= TEXTAUSSCHNITT =
>>>>>
Unter dem männlichen Personal des Tingeltangel sei zuerst der Liedersänger erwähnt, meist ein haarbuschiger Geselle mit mächtiger Brüllstimme, der zu arrogant war, um das ehrliche Brod eines Choristen zu essen, und auch zu faul, um der weit anstrengenderen Berufspflicht im Theater gerecht zu werden. Außerdem bezieht er ja im Tingeltangel dreimal so viel „Gage“. Dasselbe Lockmittel hat auch manchen seiner Collegen aus dem Fach der „Komiker“ der Bühne untreu gemacht, allein die Coulissenwelt wird sich über diesen Abfall wahrlich gern und leicht trösten. Wer Unterschlupf im Tingeltangel sucht, gehörte selten zu den respektableren Elementen der Bühne, sondern lief aus Faulheit der zehnten Muse in die allzeit offenen Arme. Ganz wie die Chansonette in ihren Extravaganzen entsittlichend wirkt, so auch meisthin der burleske Komiker, dessen Couplets oft die Grenzen des Erlaubten ebenso überschreiten, wie seine Pantomimen.
<<<<<
= ÜBUNGSAUFGABEN =
a) Wie viel „Gage“ bezieht der Liedersänger laut dem Textausschnitt im Tingeltangel?
b) Prüfe für jede Aussage, ob sie mit dem Textausschnitt übereinstimmt. Antworte jeweils mit Ja oder Nein und zitiere die entscheidenden Worte.
(i) Der Liedersänger ist meist ein haarbuschiger Geselle mit mächtiger Brüllstimme.
(ii) Die Coulissenwelt bedauert den Abfall der Komiker zum Tingeltangel sehr.
(iii) Wer im Tingeltangel Unterschlupf sucht, gehörte meist zu den respektableren Elementen der Bühne.

= EXTRAHIERTE EINTRÄGE =
>>>>>
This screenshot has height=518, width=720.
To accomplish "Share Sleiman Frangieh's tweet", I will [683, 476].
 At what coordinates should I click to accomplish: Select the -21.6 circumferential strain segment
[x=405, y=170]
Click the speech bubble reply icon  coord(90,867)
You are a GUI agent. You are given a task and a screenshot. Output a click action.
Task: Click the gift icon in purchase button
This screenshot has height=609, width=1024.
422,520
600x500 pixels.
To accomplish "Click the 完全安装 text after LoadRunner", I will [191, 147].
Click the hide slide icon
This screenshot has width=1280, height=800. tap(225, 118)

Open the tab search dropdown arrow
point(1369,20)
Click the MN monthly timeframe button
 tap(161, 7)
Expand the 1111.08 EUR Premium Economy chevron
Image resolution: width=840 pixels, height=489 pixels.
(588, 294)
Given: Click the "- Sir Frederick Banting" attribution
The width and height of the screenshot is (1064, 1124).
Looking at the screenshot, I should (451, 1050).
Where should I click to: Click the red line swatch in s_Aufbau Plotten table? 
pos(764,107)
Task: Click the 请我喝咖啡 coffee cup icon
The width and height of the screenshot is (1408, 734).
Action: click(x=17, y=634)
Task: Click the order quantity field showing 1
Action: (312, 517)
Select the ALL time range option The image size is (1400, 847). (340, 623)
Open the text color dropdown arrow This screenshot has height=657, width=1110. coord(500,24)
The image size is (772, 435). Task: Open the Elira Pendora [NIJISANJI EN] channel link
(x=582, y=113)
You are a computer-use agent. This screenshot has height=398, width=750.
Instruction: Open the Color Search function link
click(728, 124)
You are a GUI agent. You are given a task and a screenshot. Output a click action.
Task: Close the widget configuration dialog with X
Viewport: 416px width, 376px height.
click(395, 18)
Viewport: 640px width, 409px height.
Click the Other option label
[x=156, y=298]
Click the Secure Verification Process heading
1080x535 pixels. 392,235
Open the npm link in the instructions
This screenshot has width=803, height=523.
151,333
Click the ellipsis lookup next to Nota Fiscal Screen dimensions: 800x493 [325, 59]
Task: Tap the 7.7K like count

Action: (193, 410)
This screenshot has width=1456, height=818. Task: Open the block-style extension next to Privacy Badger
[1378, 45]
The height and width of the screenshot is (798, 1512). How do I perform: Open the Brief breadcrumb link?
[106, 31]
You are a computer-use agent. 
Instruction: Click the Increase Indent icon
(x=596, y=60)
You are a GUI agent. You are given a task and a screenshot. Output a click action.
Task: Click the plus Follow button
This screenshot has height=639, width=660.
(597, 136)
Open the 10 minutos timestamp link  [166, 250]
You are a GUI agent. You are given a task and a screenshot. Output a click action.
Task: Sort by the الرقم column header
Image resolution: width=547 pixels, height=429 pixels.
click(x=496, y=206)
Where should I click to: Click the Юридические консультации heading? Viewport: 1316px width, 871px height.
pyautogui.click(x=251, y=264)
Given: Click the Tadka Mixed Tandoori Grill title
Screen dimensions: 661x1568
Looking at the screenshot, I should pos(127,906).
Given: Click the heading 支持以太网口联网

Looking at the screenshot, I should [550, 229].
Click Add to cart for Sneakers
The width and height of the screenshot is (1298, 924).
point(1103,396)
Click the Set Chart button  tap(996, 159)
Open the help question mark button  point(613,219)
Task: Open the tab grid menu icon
<<<<<
= LÖSUNGEN DER AUFGABEN =
a) Dreimal so viel.

b)
(i) Ja: „meist ein haarbuschiger Geselle mit mächtiger Brüllstimme“
(ii) Nein: „die Coulissenwelt wird sich über diesen Abfall wahrlich gern und leicht trösten“
(iii) Nein: „gehörte selten zu den respektableren Elementen der Bühne“